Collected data

####################

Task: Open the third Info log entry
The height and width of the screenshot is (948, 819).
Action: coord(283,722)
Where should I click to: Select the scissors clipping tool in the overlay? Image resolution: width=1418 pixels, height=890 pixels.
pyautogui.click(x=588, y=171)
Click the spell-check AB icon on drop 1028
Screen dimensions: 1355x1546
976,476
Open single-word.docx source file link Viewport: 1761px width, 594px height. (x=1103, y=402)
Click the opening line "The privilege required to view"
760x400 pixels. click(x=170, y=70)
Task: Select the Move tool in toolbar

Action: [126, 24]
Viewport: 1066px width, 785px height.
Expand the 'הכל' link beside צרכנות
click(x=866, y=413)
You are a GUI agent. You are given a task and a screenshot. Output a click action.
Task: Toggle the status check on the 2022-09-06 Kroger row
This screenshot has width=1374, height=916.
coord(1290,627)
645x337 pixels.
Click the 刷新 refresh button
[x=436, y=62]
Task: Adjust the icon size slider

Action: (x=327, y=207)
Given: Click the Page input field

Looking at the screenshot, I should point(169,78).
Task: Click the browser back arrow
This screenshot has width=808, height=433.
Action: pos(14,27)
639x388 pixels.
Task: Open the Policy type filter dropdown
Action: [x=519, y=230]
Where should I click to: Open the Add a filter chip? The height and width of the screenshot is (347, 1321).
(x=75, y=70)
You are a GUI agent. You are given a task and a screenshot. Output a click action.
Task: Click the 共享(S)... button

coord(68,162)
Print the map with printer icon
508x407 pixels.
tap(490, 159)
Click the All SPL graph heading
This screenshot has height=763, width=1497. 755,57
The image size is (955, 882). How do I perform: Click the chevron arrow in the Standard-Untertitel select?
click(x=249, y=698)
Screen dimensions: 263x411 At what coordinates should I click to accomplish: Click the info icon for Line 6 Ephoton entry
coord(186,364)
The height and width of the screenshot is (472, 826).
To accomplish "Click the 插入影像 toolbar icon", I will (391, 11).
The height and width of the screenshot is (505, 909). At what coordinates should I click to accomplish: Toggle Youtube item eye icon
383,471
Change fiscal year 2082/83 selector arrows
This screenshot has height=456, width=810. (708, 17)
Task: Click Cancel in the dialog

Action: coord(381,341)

####################

Filter the records above, keeping each line that contains the word "Viewport".

Open single-word.docx source file link Viewport: 1761px width, 594px height. (x=1103, y=402)
Viewport: 1066px width, 785px height.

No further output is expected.